Work item: The entries are to be returned exactly as written.

Data to use:
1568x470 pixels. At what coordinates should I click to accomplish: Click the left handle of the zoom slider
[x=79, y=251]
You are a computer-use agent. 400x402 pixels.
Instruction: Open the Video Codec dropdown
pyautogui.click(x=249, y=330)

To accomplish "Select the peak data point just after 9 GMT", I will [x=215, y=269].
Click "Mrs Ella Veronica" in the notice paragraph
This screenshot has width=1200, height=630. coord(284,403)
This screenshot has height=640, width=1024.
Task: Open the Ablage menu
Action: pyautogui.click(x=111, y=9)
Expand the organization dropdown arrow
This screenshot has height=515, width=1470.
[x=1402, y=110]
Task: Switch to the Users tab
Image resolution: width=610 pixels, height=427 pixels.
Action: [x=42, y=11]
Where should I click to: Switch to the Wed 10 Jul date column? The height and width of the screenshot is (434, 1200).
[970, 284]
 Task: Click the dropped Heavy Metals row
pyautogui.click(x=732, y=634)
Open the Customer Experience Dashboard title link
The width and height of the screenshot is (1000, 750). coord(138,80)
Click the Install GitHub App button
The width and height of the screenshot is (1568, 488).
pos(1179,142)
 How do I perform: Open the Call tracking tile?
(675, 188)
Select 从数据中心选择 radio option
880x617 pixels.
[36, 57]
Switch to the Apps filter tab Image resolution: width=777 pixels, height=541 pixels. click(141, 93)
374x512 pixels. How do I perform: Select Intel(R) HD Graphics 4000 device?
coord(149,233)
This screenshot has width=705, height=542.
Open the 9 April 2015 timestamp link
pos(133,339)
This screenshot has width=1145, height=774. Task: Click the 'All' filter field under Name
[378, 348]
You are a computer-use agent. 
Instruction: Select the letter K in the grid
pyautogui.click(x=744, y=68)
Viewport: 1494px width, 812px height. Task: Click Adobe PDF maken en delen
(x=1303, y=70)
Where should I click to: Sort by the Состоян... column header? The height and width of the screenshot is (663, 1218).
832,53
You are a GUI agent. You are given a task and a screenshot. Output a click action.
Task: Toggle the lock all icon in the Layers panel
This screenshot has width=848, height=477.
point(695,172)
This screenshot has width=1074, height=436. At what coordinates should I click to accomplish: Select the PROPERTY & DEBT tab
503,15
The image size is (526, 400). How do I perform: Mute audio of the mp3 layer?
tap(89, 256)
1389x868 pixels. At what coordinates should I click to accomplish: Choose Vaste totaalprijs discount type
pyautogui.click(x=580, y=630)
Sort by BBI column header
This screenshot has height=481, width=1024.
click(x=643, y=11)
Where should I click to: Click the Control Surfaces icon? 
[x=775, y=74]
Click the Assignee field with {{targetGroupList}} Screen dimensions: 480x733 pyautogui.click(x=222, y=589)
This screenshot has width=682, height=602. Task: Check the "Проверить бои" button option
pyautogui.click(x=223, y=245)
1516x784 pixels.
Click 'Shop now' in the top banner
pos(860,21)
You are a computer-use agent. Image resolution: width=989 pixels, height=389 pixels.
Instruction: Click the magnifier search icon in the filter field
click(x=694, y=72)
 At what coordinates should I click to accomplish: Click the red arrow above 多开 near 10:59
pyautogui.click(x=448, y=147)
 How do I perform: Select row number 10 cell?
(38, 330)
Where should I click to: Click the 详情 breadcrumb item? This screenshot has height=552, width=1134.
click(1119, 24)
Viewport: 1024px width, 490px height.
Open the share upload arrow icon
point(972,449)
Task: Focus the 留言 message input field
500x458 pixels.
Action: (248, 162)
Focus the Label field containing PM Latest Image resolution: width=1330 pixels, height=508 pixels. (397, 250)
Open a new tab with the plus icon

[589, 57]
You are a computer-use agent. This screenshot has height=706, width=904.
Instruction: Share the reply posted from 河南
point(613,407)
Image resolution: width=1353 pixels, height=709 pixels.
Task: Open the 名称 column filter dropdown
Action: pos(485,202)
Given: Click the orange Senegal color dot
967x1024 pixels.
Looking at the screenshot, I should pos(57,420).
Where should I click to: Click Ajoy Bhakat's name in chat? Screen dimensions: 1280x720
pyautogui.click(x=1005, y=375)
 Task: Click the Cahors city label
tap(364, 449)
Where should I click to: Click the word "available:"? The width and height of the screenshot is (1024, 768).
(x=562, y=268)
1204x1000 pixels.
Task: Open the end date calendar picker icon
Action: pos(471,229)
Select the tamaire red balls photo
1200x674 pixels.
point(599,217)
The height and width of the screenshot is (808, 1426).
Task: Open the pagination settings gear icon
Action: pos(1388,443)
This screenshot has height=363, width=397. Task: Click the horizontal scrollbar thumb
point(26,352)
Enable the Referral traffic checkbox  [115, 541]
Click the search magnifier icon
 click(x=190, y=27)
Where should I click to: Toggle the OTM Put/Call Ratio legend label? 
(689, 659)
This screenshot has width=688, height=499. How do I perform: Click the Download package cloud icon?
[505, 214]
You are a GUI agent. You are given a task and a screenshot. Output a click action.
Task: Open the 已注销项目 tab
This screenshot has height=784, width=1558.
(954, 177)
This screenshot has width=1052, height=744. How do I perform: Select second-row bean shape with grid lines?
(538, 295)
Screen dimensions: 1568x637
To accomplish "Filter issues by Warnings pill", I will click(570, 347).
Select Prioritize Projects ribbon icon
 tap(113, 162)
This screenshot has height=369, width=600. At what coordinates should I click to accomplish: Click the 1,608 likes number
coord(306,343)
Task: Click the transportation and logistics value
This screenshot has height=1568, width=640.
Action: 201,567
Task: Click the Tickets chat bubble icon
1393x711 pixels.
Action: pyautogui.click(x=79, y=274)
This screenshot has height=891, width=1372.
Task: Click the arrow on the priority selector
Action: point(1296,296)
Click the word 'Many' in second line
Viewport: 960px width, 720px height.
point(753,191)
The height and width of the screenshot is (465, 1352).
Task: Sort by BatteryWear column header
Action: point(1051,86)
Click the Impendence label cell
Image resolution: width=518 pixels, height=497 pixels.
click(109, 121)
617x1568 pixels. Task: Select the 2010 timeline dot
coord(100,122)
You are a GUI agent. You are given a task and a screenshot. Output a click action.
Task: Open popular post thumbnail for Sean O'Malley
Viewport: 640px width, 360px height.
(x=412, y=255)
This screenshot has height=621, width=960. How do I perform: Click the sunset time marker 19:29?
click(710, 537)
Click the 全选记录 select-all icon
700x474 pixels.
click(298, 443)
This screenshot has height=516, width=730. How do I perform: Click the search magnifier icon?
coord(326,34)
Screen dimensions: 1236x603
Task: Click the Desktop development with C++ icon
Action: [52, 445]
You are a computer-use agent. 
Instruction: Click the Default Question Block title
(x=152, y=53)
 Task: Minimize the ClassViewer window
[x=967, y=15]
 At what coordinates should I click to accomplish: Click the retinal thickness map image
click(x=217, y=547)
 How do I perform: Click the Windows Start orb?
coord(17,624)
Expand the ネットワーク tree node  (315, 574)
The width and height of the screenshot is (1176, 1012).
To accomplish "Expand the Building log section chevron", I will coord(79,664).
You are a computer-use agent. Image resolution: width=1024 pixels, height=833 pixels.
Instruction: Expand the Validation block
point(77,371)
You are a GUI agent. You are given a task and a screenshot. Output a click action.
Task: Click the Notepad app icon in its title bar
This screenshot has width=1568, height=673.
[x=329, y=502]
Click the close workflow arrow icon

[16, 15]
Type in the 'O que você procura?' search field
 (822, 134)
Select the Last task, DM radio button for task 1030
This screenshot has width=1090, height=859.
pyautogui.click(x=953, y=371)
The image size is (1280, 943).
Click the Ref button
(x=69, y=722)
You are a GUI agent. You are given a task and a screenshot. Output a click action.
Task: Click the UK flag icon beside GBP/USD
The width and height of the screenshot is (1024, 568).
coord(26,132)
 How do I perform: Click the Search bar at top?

Reply to the task:
1568x470 pixels. At what coordinates should I click to accomplish: Click the left handle of the zoom slider
[x=79, y=251]
You are a computer-use agent. 400x402 pixels.
Instruction: Open the Video Codec dropdown
pyautogui.click(x=249, y=330)

To accomplish "Select the peak data point just after 9 GMT", I will [x=215, y=269].
Click "Mrs Ella Veronica" in the notice paragraph
This screenshot has width=1200, height=630. coord(284,403)
This screenshot has height=640, width=1024.
Task: Open the Ablage menu
Action: pyautogui.click(x=111, y=9)
Expand the organization dropdown arrow
This screenshot has height=515, width=1470.
[x=1402, y=110]
Task: Switch to the Users tab
Image resolution: width=610 pixels, height=427 pixels.
Action: [x=42, y=11]
Where should I click to: Switch to the Wed 10 Jul date column? The height and width of the screenshot is (434, 1200).
[970, 284]
 Task: Click the dropped Heavy Metals row
pyautogui.click(x=732, y=634)
Open the Customer Experience Dashboard title link
The width and height of the screenshot is (1000, 750). coord(138,80)
Click the Install GitHub App button
The width and height of the screenshot is (1568, 488).
pos(1179,142)
 How do I perform: Open the Call tracking tile?
(675, 188)
Select 从数据中心选择 radio option
880x617 pixels.
[36, 57]
Switch to the Apps filter tab Image resolution: width=777 pixels, height=541 pixels. click(141, 93)
374x512 pixels. How do I perform: Select Intel(R) HD Graphics 4000 device?
coord(149,233)
This screenshot has width=705, height=542.
Open the 9 April 2015 timestamp link
pos(133,339)
This screenshot has width=1145, height=774. Task: Click the 'All' filter field under Name
[378, 348]
You are a computer-use agent. 
Instruction: Select the letter K in the grid
pyautogui.click(x=744, y=68)
Viewport: 1494px width, 812px height. Task: Click Adobe PDF maken en delen
(x=1303, y=70)
Where should I click to: Sort by the Состоян... column header? The height and width of the screenshot is (663, 1218).
832,53
You are a GUI agent. You are given a task and a screenshot. Output a click action.
Task: Toggle the lock all icon in the Layers panel
This screenshot has width=848, height=477.
point(695,172)
This screenshot has width=1074, height=436. At what coordinates should I click to accomplish: Select the PROPERTY & DEBT tab
503,15
The image size is (526, 400). How do I perform: Mute audio of the mp3 layer?
tap(89, 256)
1389x868 pixels. At what coordinates should I click to accomplish: Choose Vaste totaalprijs discount type
pyautogui.click(x=580, y=630)
Sort by BBI column header
This screenshot has height=481, width=1024.
click(x=643, y=11)
Where should I click to: Click the Control Surfaces icon? 
[x=775, y=74]
Click the Assignee field with {{targetGroupList}} Screen dimensions: 480x733 pyautogui.click(x=222, y=589)
This screenshot has width=682, height=602. Task: Check the "Проверить бои" button option
pyautogui.click(x=223, y=245)
1516x784 pixels.
Click 'Shop now' in the top banner
pos(860,21)
You are a computer-use agent. Image resolution: width=989 pixels, height=389 pixels.
Instruction: Click the magnifier search icon in the filter field
click(x=694, y=72)
 At what coordinates should I click to accomplish: Click the red arrow above 多开 near 10:59
pyautogui.click(x=448, y=147)
 How do I perform: Select row number 10 cell?
(38, 330)
Where should I click to: Click the 详情 breadcrumb item? This screenshot has height=552, width=1134.
click(1119, 24)
Viewport: 1024px width, 490px height.
Open the share upload arrow icon
point(972,449)
Task: Focus the 留言 message input field
500x458 pixels.
Action: (248, 162)
Focus the Label field containing PM Latest Image resolution: width=1330 pixels, height=508 pixels. (397, 250)
Open a new tab with the plus icon

[589, 57]
You are a computer-use agent. This screenshot has height=706, width=904.
Instruction: Share the reply posted from 河南
point(613,407)
Image resolution: width=1353 pixels, height=709 pixels.
Task: Open the 名称 column filter dropdown
Action: pos(485,202)
Given: Click the orange Senegal color dot
967x1024 pixels.
Looking at the screenshot, I should pos(57,420).
Where should I click to: Click Ajoy Bhakat's name in chat? Screen dimensions: 1280x720
pyautogui.click(x=1005, y=375)
 Task: Click the Cahors city label
tap(364, 449)
Where should I click to: Click the word "available:"? The width and height of the screenshot is (1024, 768).
(x=562, y=268)
1204x1000 pixels.
Task: Open the end date calendar picker icon
Action: pos(471,229)
Select the tamaire red balls photo
1200x674 pixels.
point(599,217)
The height and width of the screenshot is (808, 1426).
Task: Open the pagination settings gear icon
Action: pos(1388,443)
This screenshot has height=363, width=397. Task: Click the horizontal scrollbar thumb
point(26,352)
Enable the Referral traffic checkbox  [115, 541]
Click the search magnifier icon
 click(x=190, y=27)
Where should I click to: Toggle the OTM Put/Call Ratio legend label? 
(689, 659)
This screenshot has width=688, height=499. How do I perform: Click the Download package cloud icon?
[505, 214]
You are a GUI agent. You are given a task and a screenshot. Output a click action.
Task: Open the 已注销项目 tab
This screenshot has height=784, width=1558.
(954, 177)
This screenshot has width=1052, height=744. How do I perform: Select second-row bean shape with grid lines?
(538, 295)
Screen dimensions: 1568x637
To accomplish "Filter issues by Warnings pill", I will click(570, 347).
Select Prioritize Projects ribbon icon
 tap(113, 162)
This screenshot has height=369, width=600. At what coordinates should I click to accomplish: Click the 1,608 likes number
coord(306,343)
Task: Click the transportation and logistics value
This screenshot has height=1568, width=640.
Action: 201,567
Task: Click the Tickets chat bubble icon
1393x711 pixels.
Action: pyautogui.click(x=79, y=274)
This screenshot has height=891, width=1372.
Task: Click the arrow on the priority selector
Action: point(1296,296)
Click the word 'Many' in second line
Viewport: 960px width, 720px height.
point(753,191)
The height and width of the screenshot is (465, 1352).
Task: Sort by BatteryWear column header
Action: point(1051,86)
Click the Impendence label cell
Image resolution: width=518 pixels, height=497 pixels.
click(109, 121)
617x1568 pixels. Task: Select the 2010 timeline dot
coord(100,122)
You are a GUI agent. You are given a task and a screenshot. Output a click action.
Task: Open popular post thumbnail for Sean O'Malley
Viewport: 640px width, 360px height.
(x=412, y=255)
This screenshot has height=621, width=960. How do I perform: Click the sunset time marker 19:29?
click(710, 537)
Click the 全选记录 select-all icon
700x474 pixels.
click(298, 443)
This screenshot has height=516, width=730. How do I perform: Click the search magnifier icon?
coord(326,34)
Screen dimensions: 1236x603
Task: Click the Desktop development with C++ icon
Action: [52, 445]
You are a computer-use agent. 
Instruction: Click the Default Question Block title
(x=152, y=53)
 Task: Minimize the ClassViewer window
[x=967, y=15]
 At what coordinates should I click to accomplish: Click the retinal thickness map image
click(x=217, y=547)
 How do I perform: Click the Windows Start orb?
coord(17,624)
Expand the ネットワーク tree node  (315, 574)
The width and height of the screenshot is (1176, 1012).
To accomplish "Expand the Building log section chevron", I will coord(79,664).
You are a computer-use agent. Image resolution: width=1024 pixels, height=833 pixels.
Instruction: Expand the Validation block
point(77,371)
You are a GUI agent. You are given a task and a screenshot. Output a click action.
Task: Click the Notepad app icon in its title bar
This screenshot has width=1568, height=673.
[x=329, y=502]
Click the close workflow arrow icon

[16, 15]
Type in the 'O que você procura?' search field
 (822, 134)
Select the Last task, DM radio button for task 1030
This screenshot has width=1090, height=859.
pyautogui.click(x=953, y=371)
The image size is (1280, 943).
Click the Ref button
(x=69, y=722)
You are a GUI agent. You are given a task and a screenshot. Output a click action.
Task: Click the UK flag icon beside GBP/USD
The width and height of the screenshot is (1024, 568).
coord(26,132)
 How do I perform: Click the Search bar at top?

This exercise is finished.